A three-dimensional perspective of the experimental setup is provided, along with the apparatus implemented to establish the specified head boundary condition surrounding the aquifer. Reproduced with permission from Brunetti et al. [32], (adapted from Figure 5 of the original article)

3 Methods

3.1 Measurements of porosity on soil samples

Total porosity measurements were carried out on samples of porous media mixtures corresponding to each of the 12 soil types that make up the aquifer. These measurements were obtained using the following relationship [48, 49]:

$$\begin{aligned} n=1-\frac{\rho _\textrm{bulk}}{\rho _\textrm{grain}} \end{aligned}$$
(1)

where \(\rho _\textrm{bulk}\) represents the bulk mass density [\(\textrm{ML}^{-3}\)] and \(\rho _\textrm{grain}\) denotes the particle mass density [\(\textrm{ML}^{-3}\)].

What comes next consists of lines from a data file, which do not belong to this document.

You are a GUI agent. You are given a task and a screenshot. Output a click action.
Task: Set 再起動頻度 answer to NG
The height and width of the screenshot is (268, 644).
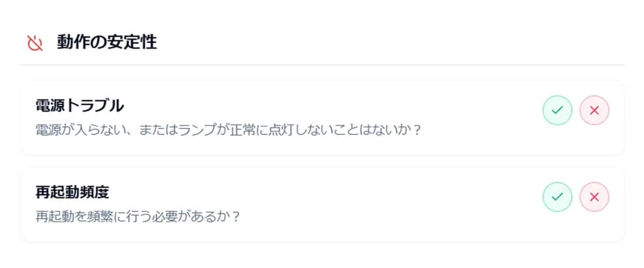[594, 197]
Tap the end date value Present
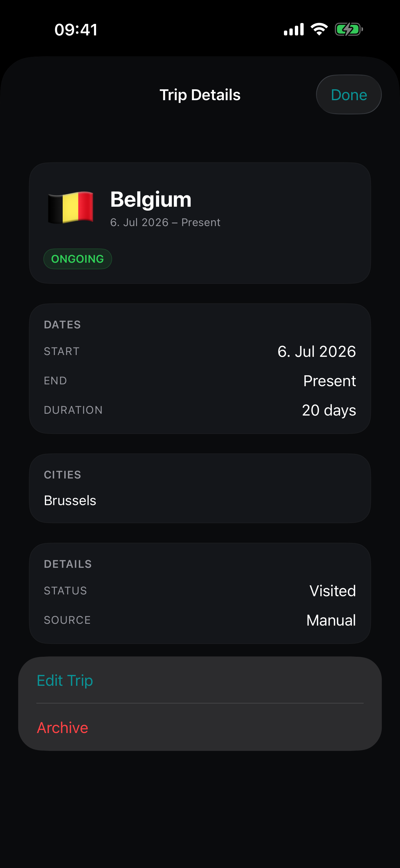The image size is (400, 868). [330, 381]
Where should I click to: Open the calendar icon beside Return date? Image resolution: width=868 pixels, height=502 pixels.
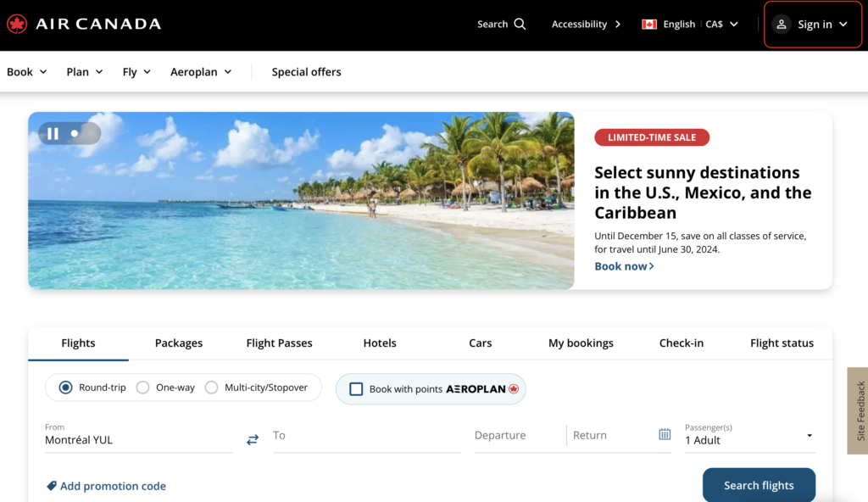[x=665, y=434]
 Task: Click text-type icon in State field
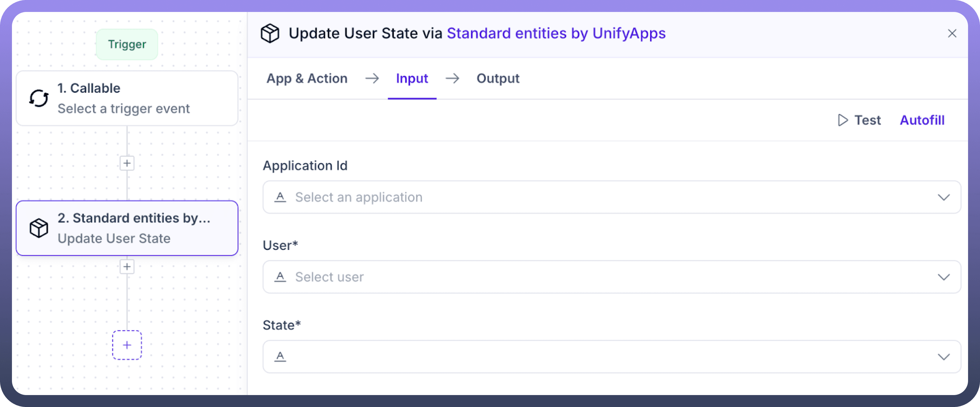tap(280, 356)
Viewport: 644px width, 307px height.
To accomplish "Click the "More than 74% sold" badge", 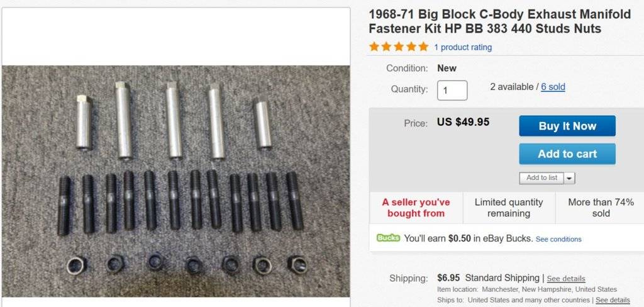I will tap(601, 208).
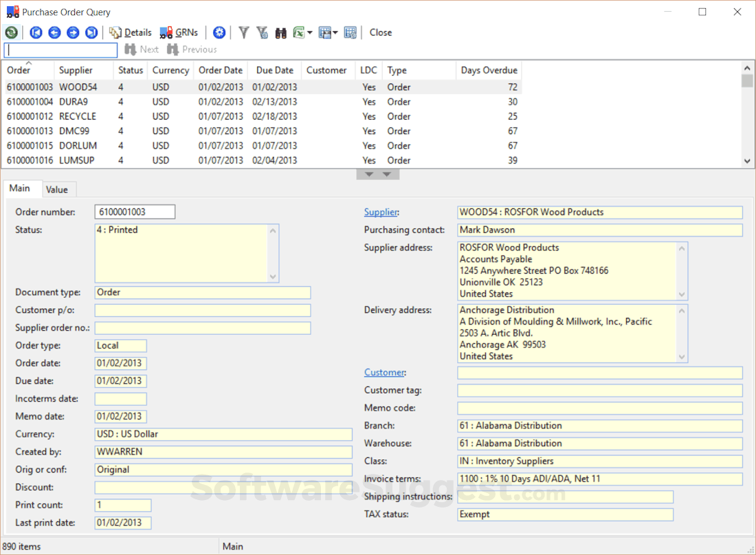756x555 pixels.
Task: Open the GRNs toolbar button
Action: (179, 32)
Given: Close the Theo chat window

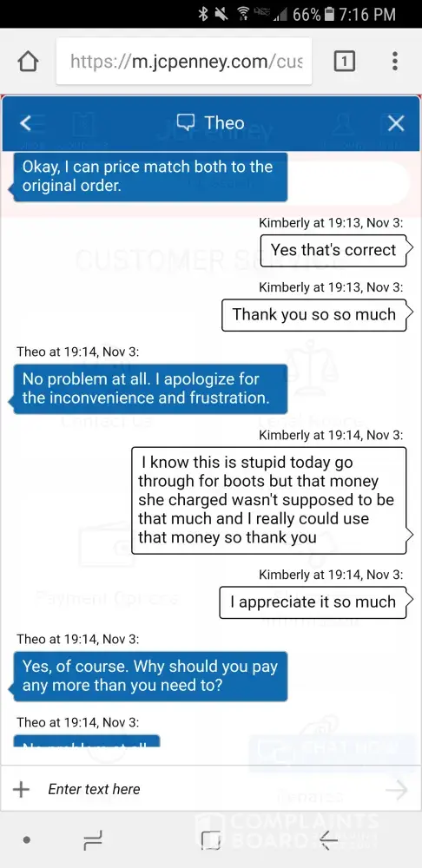Looking at the screenshot, I should coord(396,123).
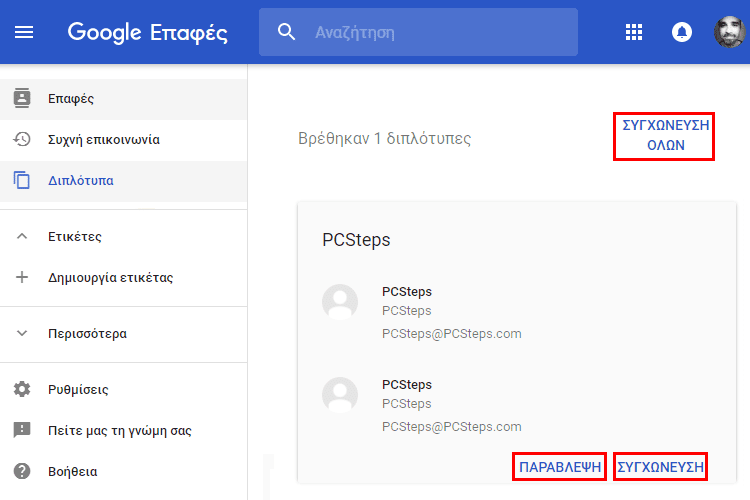The height and width of the screenshot is (500, 750).
Task: Click the search magnifier icon
Action: [286, 32]
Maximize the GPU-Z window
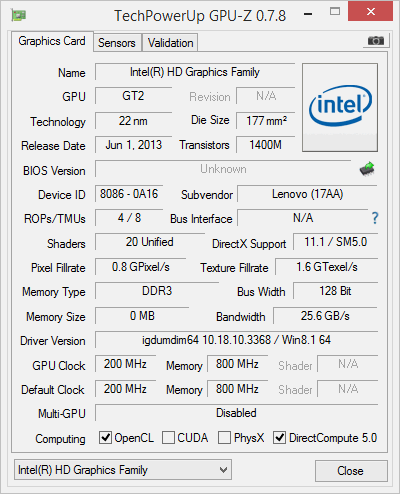The image size is (400, 494). pyautogui.click(x=335, y=12)
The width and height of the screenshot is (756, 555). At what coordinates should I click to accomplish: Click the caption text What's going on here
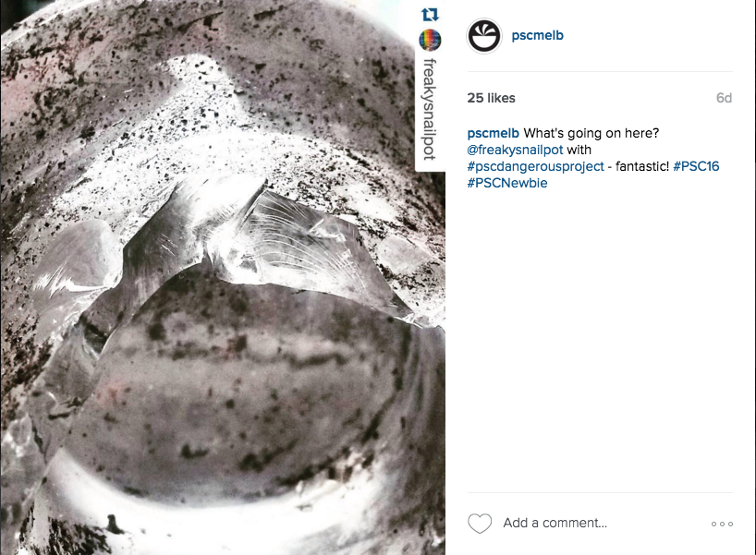tap(591, 133)
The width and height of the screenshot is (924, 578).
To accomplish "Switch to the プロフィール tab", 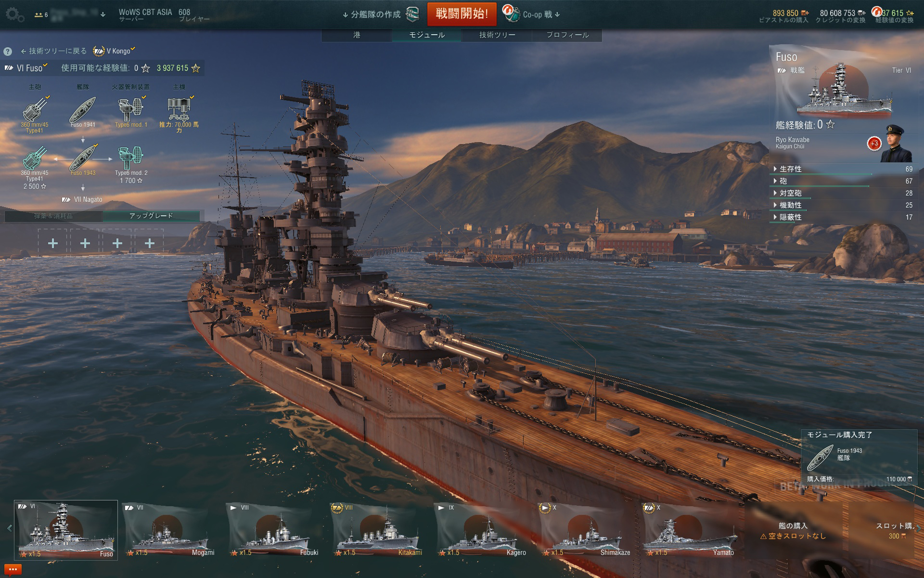I will pos(567,35).
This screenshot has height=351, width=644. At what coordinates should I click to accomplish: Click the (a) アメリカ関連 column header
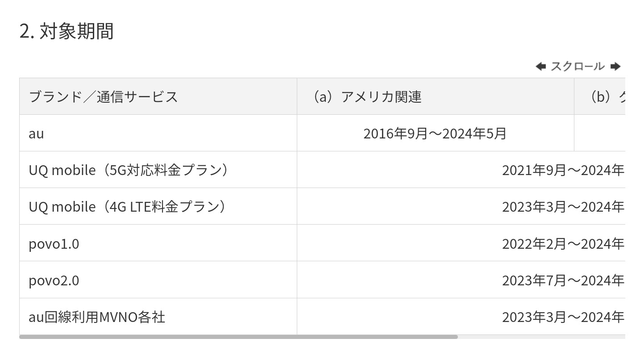366,96
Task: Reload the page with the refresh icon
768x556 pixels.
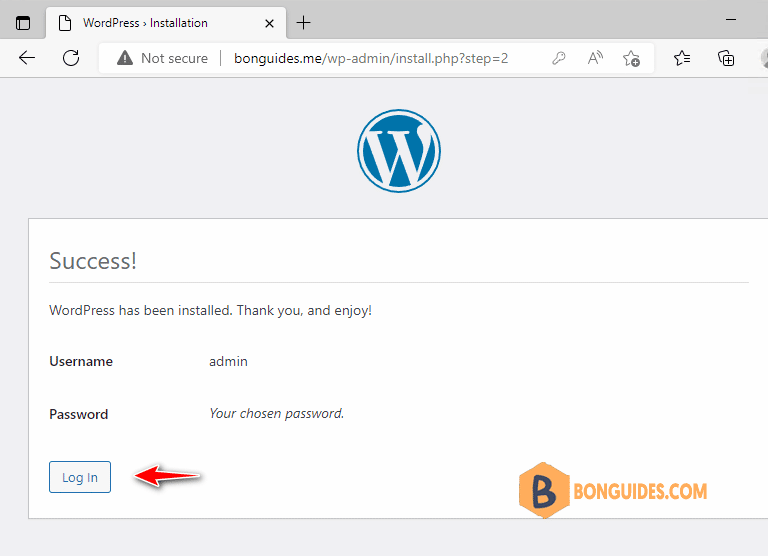Action: tap(71, 58)
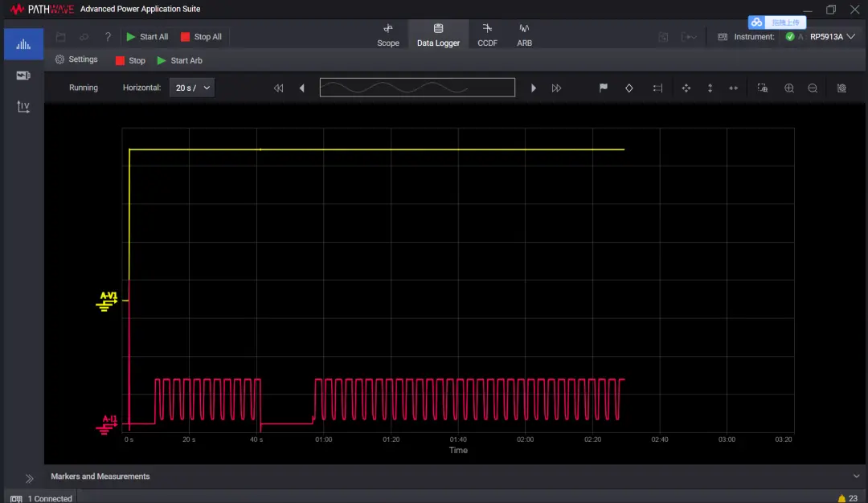Click Start Arb button
The width and height of the screenshot is (868, 503).
pyautogui.click(x=179, y=60)
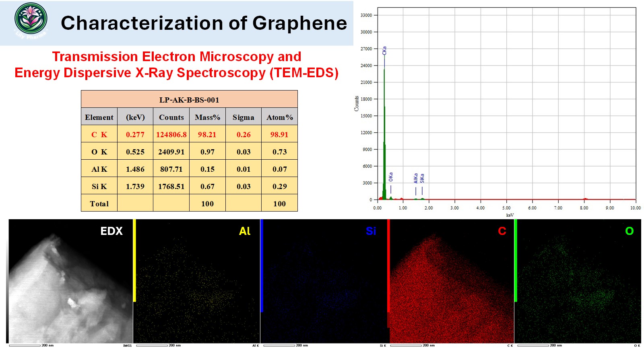Click the CKa peak label in spectrum
This screenshot has width=644, height=362.
pyautogui.click(x=384, y=51)
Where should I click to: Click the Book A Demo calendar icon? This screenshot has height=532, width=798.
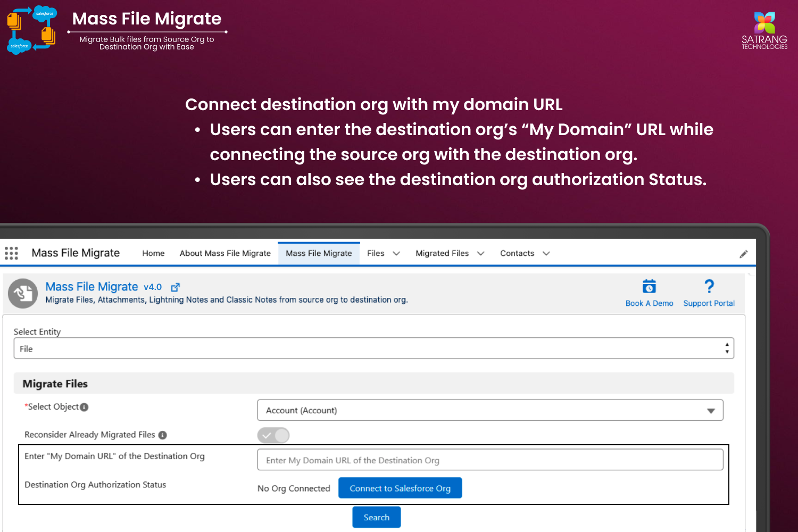click(x=649, y=286)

The effective porosity (the difference between saturated water content and residual water content) was determined using the following relationship, as described by Staub et al. [50]:

$$\begin{aligned} n_\textrm{e}=n-\frac{V_\textrm{w}}{V} \end{aligned}$$
(2)

where V is the total volume [\(L^{3}\)] and \(V_{w}\) represents the volume of water that cannot be drained by gravity [\(L^{3}\)], under equilibrium conditions at 33 kPa of suction, as reported by Ahuja et al. [51].

3.2 Measurements of hydraulic conductivity on soil samples

During the device’s construction phase, specific samples were prepared in the laboratory for each of the 12 types of porous media constituting the aquifer. Hydraulic conductivity (K) measurements were carried out on these samples using flux cells as constant head permeameters. Each soil sample was cylindrical in shape, matching the internal dimensions of the flux cells used for K measurements, with a diameter of 0.064 m and a height of 0.30 m.

The measuring device comprises a cell in which the soil sample, pre-saturated with water, is placed. The cylindrical wall of the cell is made of plexiglas, while the lower and upper bases consist of two porous membranes positioned on circular meshes that serve as support and facilitate water flow. The cell’s lower surface is connected by a Tygon tube to a Mariotte bottle for fixing the hydraulic head, while another Tygon tube enables water to exit from the upper surface, ensuring the release of air trapped within the soil sample.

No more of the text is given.